In this study, IgG avidity test was used to evaluate IgM- and IgG-positive cases. The result showed that 8 cases of IgM-positive in the case group had low avidity, which indicated an acute phase of infection. On the other hand, 1 case of IgM-positive in the control group had high avidity, indicating a chronic phase of infection. Disagreement in the results of different studies may be due to the patients’ varying health status, differences in consumption of raw or undercooked meat, and keeping cats as pets at home (34). In the current study, eating roast meat (locally called Kebab) was very common, as it is a traditional food with a high rate of consumption. As a result, this eating habit is one of the important risk factors for Toxoplasma infection. Consuming well-cooked Kebab could be considered as a way of reducing the risk factor and preventing T. gondii infection in our population. Interestingly, the eating habits of the people as well as the climate of this region has led to several research studies on the prevalence and treatment of other parasitic infections in Lorestan province (35-40).

Healthcare providers in women’s hospitals should know that in the case of a pregnant woman the avidity test is not a validated and final test to be used solely for decision making, and that an equivocal IgG avidity result should not be considered in the diagnosis process.


According to the findings of this study, it is suggested that the necessary health information, especially on the Toxoplasma transmission routes to women before marriage, particularly for the seronegative women, be provided and easily available. Additionally, indicating the sensitivity of a woman to acute toxoplasmosis, as well as the serological assessment of toxoplasmosis, before and during pregnancy, is recommended.

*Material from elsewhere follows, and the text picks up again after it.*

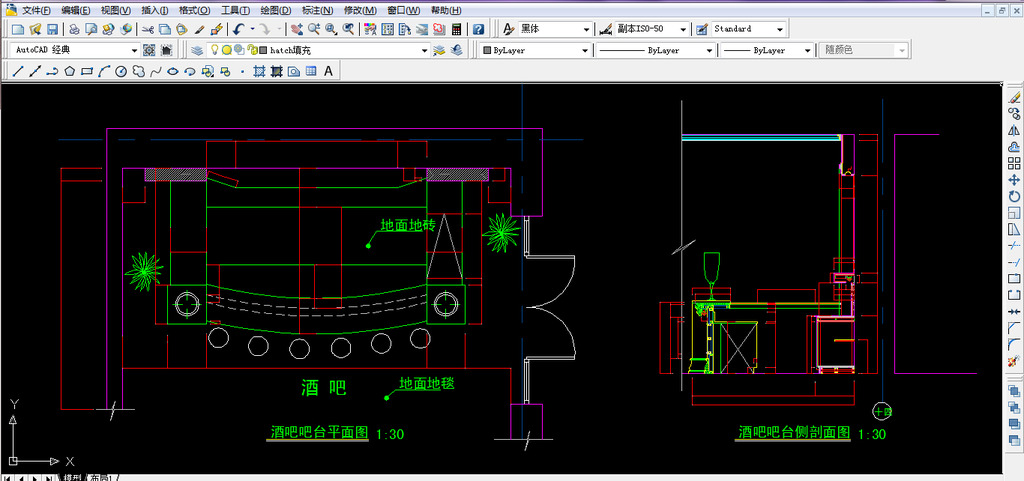
Task: Select the Move tool in modify toolbar
Action: [1014, 179]

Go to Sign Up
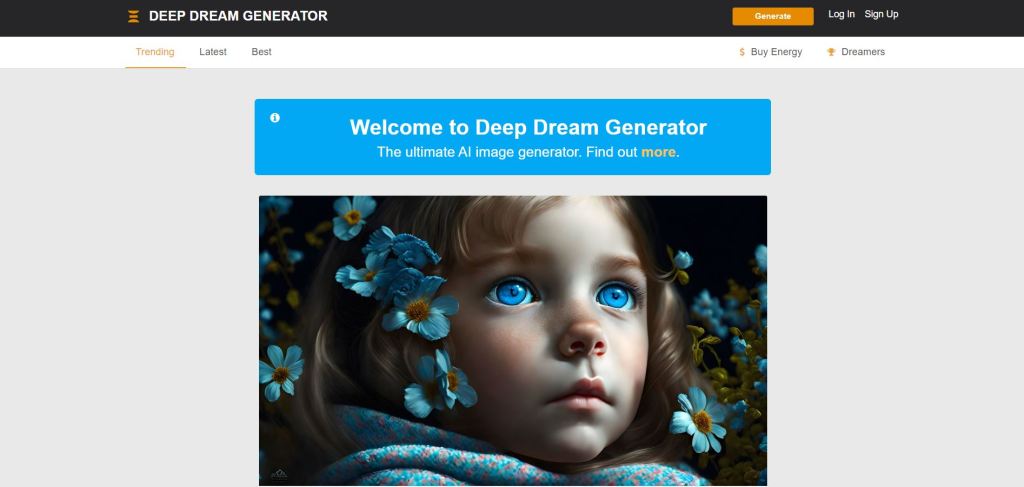click(x=881, y=14)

Although sometimes these assays do not lead to a definitive interpretation, more sensitive methods such as amniotic fluid studies using molecular techniques are also needed to decide on treatment or termination of a pregnancy. In addition, the PCR and anti-T. gondii IgG avidity assays should be performed in medical diagnostic laboratories for accurate identification of the initial infection of toxoplasmosis in pregnant women.